The England manager openly encourages the English players to be seeking European football, Spurs lost their captain, to Arsenal, five years ago because he wanted to win trophies and play in Europe, something Spurs could not offer at the time and his departure made it more difficult for the club. If Spurs qualify for the Champions League they will be offering seven exciting, young English players the opportunity to play against the best players and teams in Europe, surely that has to be a beneficial experience for those players and be a positive for the next England manager.

They need it to allow the club to prosper when it moves to the Emirates Stadium next season.’

Arsenal, as you say, 'have no divine right to play in the Champions League', but you seem to suggest that they deserve to have one. Every club has to live by the decisions they make and the results the team achieves. Nottingham Forest, Leeds United and many others, including Spurs, have had to come to terms with the slide from the highest level and cope with the difficulties. Arsenal are no different to any other club, even taking into account their recent success.

‘English football will be the loser if Arsenal don’t make it into the Champions League and all their promise begins to dissipate.

Our game will be the poorer if it loses Henry and Fabregas and Eboue…’

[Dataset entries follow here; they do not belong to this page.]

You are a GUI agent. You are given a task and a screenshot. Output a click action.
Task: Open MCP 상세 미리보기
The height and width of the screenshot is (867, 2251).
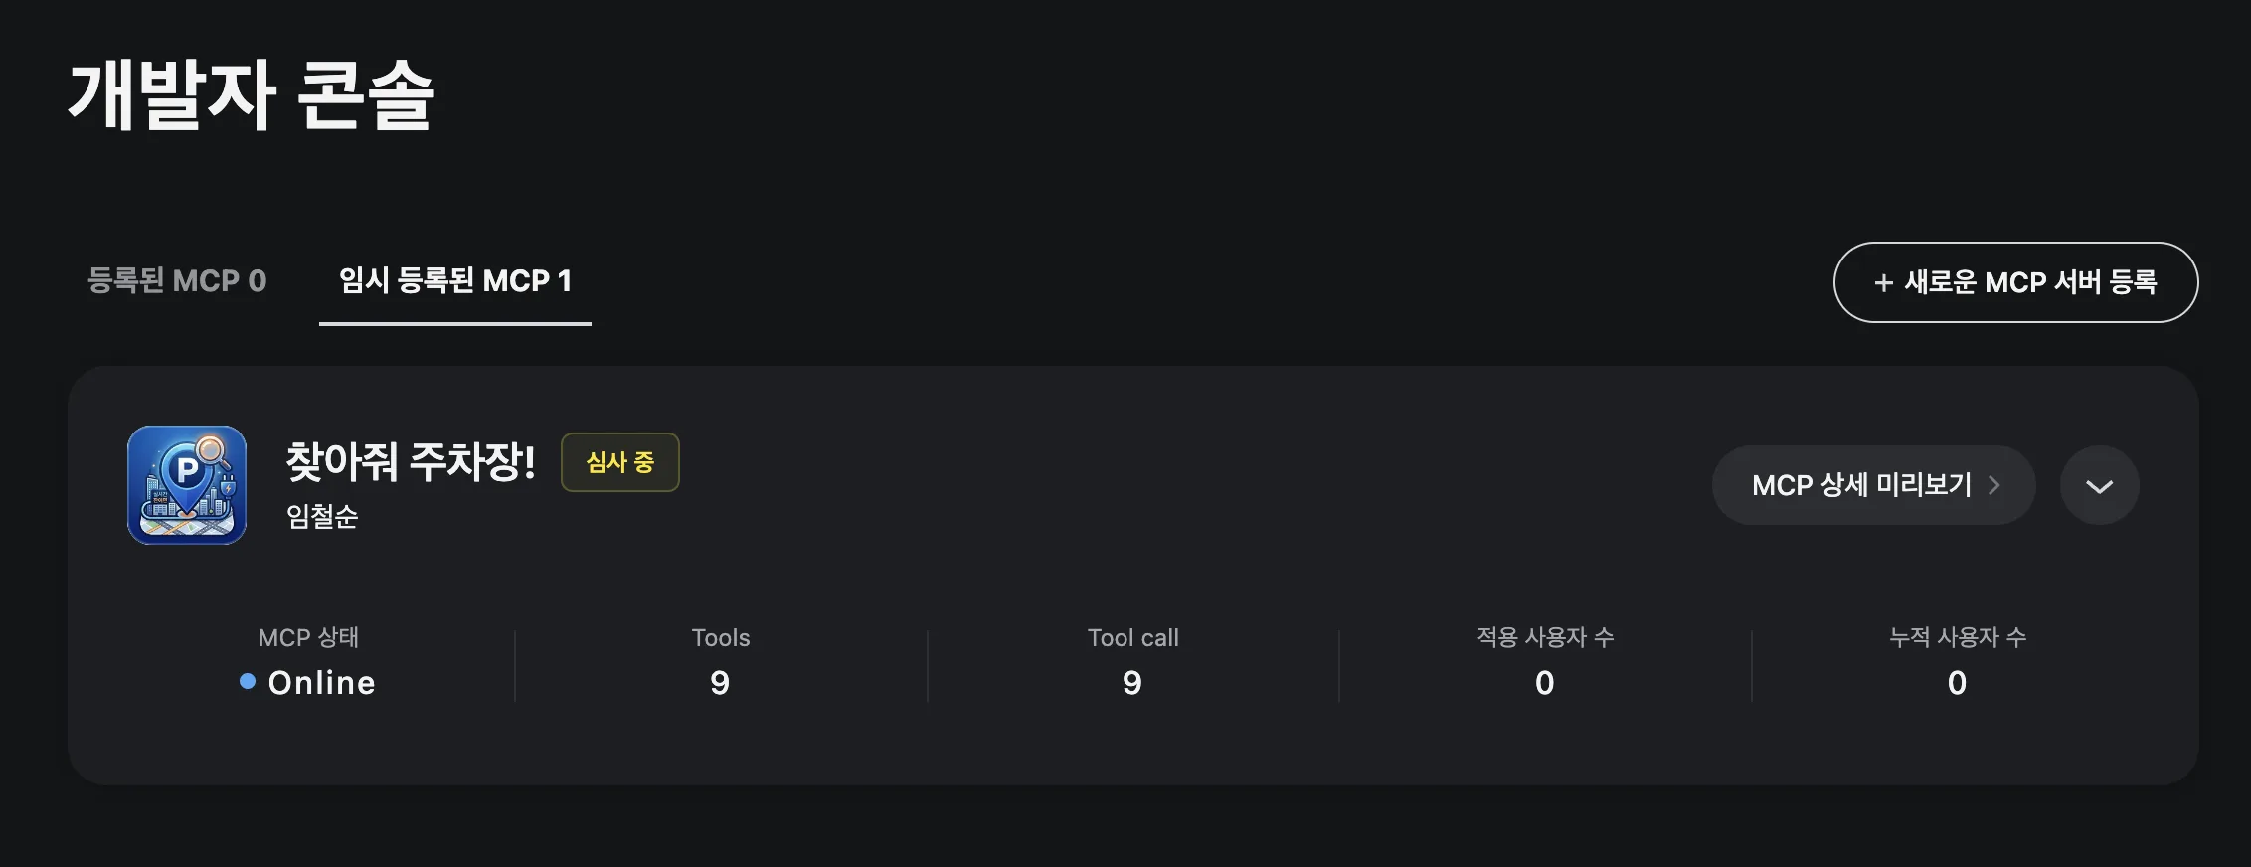click(x=1873, y=485)

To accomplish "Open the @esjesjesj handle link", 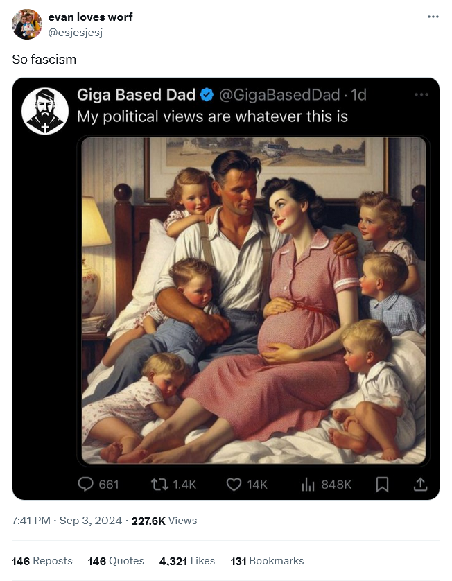I will coord(75,33).
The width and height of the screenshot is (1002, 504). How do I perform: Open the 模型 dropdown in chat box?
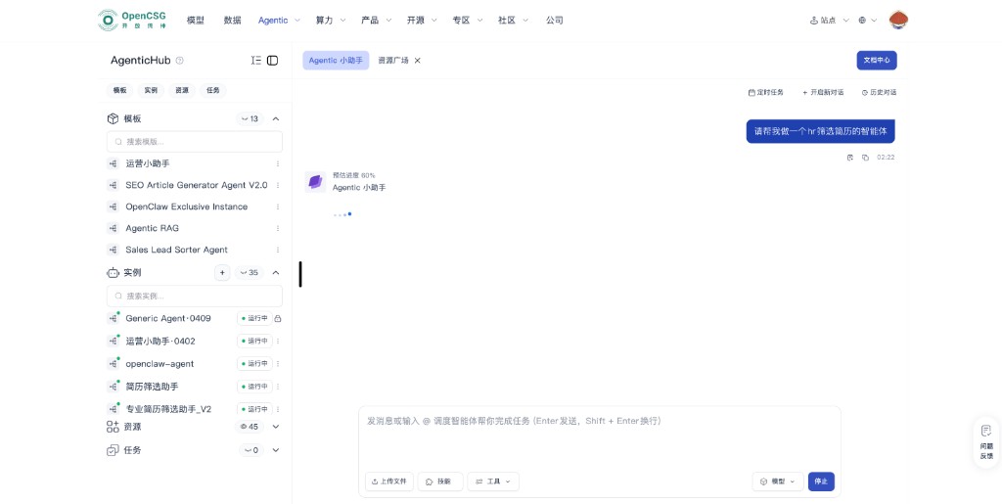pos(778,481)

Arsenal lost Viera last season, Henry and Pires are considering going this season. Players move on – Klinsmann (Pic: A Loss to Spurs) and Popescu left Spurs in 1995 because they couldn’t offer European football – it’s no different today. Spurs and the Premiership would have been better if those players had stayed but they didn’t. Spurs had to cope with that, nobody wanted to give them a helping hand because they had had such an exciting season at White Hart Lane. The facts were that despite their best efforts they didn’t win anything or qualify for Europe that year.

Players come and go now-a-days as supporters have come to realise and every player can be replaced and every team has to move on accordingly – it is the manager’s responsibility to address these issues and I’m sure Arsene Wenger is very capable of doing so.

Last season, no-one suggested that Liverpool should have a right to a Champions League place when Everton were in fourth place. Liverpool’s history of success in the European Cup is well known but last year in the League, they didn’t achieve the success they desired. So why was Spurs’ improvement this year denigrated in such a way? Spurs showed the football they are capable of and their progress has been considerable and if they achieve qualification for a Champions League place, they are deserving of it.

Your wish may be granted over the next weeks but if it is taken to its full extent, football as a competitive game will be gone forever – the ‘big’ four will be guaranteed their Champions League place every year – something they all crave.

Arsenal have had success over a number of years, perhaps a new order is on its way.